Gregor Kuuba

No. 11 – BC Kalev
- Position: Small forward
- League: Korvpalli Meistriliiga Estonian-Latvian Basketball League

Personal information
- Born: 8 October 2003 (age 22) Estonia
- Nationality: Estonian
- Listed height: 2.01 m (6 ft 7 in)
- Listed weight: 96 kg (212 lb)

Career information
- Playing career: 2021–present

Career history
- 2021–2022: Libertas Livorno
- 2022–2024: Benedetto Cento
- 2024: TalTech
- 2024–present: BC Kalev

Career highlights
- Estonian League champion (2025); Estonian Cup winner (2025);

= Gregor Kuuba =

Estonian professional basketball player

Gregor Kuuba (born 8 October 2003) is an Estonian professional basketball player for BC Kalev of the Korvpalli Meistriliiga and the Estonian-Latvian Basketball League. Standing at 2.01 m, he plays at the small forward position.

==Professional career==
For the 2022–23 season he signed with Benedetto Cento and started to play in Serie A2 league.

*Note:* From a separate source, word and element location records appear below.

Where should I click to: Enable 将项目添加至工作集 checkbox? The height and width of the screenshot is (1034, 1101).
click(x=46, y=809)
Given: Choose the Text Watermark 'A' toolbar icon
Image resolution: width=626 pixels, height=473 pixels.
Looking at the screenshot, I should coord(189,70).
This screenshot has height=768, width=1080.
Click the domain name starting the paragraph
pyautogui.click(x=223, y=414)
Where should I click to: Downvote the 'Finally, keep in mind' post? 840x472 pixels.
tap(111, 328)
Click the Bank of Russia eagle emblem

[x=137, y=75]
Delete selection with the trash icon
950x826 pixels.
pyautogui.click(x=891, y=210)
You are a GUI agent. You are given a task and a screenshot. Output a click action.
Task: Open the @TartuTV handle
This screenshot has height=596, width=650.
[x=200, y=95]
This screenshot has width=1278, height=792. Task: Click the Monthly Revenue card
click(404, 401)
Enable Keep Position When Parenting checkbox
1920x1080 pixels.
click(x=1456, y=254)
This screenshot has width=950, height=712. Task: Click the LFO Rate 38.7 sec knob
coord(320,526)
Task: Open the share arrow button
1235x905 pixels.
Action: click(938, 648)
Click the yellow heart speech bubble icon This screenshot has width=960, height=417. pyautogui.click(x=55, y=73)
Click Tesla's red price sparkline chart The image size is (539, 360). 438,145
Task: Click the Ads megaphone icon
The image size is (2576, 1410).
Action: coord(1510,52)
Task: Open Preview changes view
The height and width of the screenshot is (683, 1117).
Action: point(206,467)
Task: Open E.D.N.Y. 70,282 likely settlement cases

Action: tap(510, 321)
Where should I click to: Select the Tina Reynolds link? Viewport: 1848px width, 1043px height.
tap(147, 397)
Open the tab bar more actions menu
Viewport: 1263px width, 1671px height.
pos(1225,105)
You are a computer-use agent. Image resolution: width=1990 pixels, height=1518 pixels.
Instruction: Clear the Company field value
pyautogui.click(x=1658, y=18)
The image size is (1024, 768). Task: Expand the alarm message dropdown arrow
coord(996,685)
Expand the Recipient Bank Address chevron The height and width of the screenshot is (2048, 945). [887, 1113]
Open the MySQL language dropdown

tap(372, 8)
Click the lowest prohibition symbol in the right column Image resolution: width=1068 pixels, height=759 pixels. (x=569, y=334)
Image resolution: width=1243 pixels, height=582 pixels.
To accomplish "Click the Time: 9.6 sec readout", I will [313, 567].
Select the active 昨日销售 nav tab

He left the team at the end on 2024 since he didn't get playing time.

In the beginning of 2024, Gregor moved back to Estonia and signed with TalTech. After the end of the season he moved to Kalev/Cramo for the 2024–25 season and became the Estonian League champion at the end of season.

==National team career==
Gregor Kuuba has represented Estonian U16, U18, U20 teams. He won bronze medal with Estonian U20 team at the 2022 FIBA U20 European Championship.

==Personal life==
His sister is an Estonian badminton player Kristin Kuuba.